La frontiera che separa le due terre, diventa il luogo-fulcro di tutto il film: qui gli uomini vengono separati, ma è ancora qui che essi si incontrano e si uniscono. Un luogo dove si entra e si esce da singoli, ma anche dove è possibile entrare e uscire assieme all’ “altr0”.

Anche le due personalità e gli ambienti dove vivono Joseph e Yacine sono profondamente diversi tra loro: il primo è cresciuto a Tel Aviv, ha goduto di una vita agiata e sogna di diventare musicista; il secondo, Yacine, è stato allevato in Cisgiordania in una casa modesta, si è appena diplomato a Parigi e sogna di aprire un ospedale nella sua terra.

Senza dubbio il loro avvicinamento è dovuto al fatto che molti dei giovani che vivono in quelle terre non nutrono sentimenti di odio verso i loro coetanei che stanno al di là della frontiera, diversamente dagli adulti che continuano a tenere vivo il conflitto, così come vediamo nei continui atteggiamenti accusatori e  provocatori di entrambi i padri dei due ragazzi.

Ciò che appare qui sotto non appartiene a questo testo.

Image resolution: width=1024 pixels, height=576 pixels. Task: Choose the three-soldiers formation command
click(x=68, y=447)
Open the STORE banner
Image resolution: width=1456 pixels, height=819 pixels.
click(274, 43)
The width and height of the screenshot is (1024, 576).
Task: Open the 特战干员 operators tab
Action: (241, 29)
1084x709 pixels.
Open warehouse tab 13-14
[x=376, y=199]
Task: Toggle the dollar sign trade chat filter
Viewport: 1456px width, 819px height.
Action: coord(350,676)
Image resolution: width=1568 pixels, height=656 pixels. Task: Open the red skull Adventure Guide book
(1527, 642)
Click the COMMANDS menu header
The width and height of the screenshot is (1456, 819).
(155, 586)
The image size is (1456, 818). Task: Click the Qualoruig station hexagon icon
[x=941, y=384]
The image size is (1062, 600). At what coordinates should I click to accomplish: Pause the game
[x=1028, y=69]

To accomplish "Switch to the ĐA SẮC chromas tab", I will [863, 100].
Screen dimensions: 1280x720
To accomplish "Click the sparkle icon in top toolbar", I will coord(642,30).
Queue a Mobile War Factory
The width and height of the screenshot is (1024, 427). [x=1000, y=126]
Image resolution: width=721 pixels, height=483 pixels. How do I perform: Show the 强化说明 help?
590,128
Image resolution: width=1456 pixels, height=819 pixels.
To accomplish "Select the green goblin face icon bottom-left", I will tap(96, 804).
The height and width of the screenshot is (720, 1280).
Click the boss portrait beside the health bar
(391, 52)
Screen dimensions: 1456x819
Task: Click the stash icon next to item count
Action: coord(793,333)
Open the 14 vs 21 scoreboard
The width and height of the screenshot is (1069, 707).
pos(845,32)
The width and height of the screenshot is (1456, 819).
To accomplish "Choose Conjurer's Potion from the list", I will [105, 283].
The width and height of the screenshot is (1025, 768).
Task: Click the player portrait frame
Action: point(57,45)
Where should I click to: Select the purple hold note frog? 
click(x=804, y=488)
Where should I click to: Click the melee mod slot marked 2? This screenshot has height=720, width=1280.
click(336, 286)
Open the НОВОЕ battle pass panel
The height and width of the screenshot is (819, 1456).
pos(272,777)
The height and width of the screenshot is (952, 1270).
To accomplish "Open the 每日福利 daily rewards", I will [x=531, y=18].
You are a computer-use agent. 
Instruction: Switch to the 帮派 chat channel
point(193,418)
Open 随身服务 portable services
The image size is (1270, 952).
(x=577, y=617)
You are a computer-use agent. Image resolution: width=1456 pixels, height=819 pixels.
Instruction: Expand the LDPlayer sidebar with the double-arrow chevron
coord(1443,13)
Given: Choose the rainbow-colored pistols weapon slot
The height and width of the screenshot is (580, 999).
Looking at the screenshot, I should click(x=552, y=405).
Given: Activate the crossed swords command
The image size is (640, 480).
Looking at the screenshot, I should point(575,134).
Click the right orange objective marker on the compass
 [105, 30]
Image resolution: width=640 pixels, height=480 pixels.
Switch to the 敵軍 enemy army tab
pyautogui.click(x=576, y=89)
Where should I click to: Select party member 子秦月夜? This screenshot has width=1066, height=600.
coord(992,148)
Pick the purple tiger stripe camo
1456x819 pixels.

Uno dei momenti più belli del film è quando Joseph, appena venuto a conoscenza  dello scambio, si reca dal rabbino della sua comunità: egli è cresciuto e ha vissuto fino all’età di diciotto anni rispettando i precetti dell’ebraismo, è stato circonciso, ha fatto il bar mitzvah, eppure secondo le parole del rabbino, è necessaria per lui una “conversione” attraverso diversi rituali: 

Rabbino: “Vedi, l’ebraismo non è una convinzione Joseph, ma uno stato, uno stato spirituale connesso alla tua stessa natura … se la tua vera madre non è ebrea, non lo sei nemmeno tu ….

Joseph: “Io però sono sempre lo stesso …”.

Un film fatto di primi piani, di silenzi, di gesti, di parole non pronunciate ma che non hanno bisogno di esserlo e molto si deve all’interpretazione efficace e ben calibrata del cast che vede lavorare insieme attori di provenienza francese, palestinese e israeliani.

È a Joseph che è affidata la parte finale del film, ma la voce in sottofondo è quella di Yacine. Joseph è inquadrato mentre, seduto all’ultimo piano di un palazzo, guarda parte della sua terra, così come aveva fatto precedentemente Yacine guardando dall’alto la sua; il film non ha una conclusione esatta, rimane aperto, così come è giusto che sia: le due realtà, accettandosi, si intrecciano e infine si riuniscono.